PROBLEM TO SOLVE -> Count the lines below that hold the string "computer". Give only that number.
*** EXERCISE MATERIALS ***
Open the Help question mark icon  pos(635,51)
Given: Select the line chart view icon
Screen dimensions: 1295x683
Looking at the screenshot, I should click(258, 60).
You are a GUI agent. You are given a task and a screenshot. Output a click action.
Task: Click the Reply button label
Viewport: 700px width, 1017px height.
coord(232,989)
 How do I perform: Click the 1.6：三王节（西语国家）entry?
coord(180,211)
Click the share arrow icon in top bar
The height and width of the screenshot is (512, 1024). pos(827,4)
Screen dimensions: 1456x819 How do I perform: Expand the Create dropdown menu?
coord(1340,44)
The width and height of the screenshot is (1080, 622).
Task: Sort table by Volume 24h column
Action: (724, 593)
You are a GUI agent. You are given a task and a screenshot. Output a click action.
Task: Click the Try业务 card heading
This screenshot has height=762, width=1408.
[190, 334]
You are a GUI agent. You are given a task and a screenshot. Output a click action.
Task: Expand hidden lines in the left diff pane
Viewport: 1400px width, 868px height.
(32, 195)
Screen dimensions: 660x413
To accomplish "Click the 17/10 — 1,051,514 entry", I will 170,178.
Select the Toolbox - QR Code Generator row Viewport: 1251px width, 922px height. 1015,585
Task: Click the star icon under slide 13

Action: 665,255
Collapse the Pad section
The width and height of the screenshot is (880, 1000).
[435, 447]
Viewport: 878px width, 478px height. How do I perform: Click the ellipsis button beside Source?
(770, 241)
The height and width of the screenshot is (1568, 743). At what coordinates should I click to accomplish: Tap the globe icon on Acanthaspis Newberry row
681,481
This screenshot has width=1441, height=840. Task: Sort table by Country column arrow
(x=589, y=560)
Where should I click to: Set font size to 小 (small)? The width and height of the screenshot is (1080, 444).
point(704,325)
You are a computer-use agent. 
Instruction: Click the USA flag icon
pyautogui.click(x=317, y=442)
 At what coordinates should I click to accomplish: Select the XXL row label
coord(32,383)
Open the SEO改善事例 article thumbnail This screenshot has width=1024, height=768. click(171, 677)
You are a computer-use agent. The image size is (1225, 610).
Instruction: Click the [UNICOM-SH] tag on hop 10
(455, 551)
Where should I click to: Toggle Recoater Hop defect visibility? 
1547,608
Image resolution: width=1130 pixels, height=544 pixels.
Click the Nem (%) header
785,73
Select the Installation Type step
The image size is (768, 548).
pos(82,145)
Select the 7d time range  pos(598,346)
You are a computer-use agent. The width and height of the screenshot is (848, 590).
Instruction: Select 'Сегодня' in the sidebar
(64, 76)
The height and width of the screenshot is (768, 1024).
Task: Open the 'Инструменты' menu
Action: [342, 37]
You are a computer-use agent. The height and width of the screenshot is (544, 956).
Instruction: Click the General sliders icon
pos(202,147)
***
RESPONSE BOX -> 4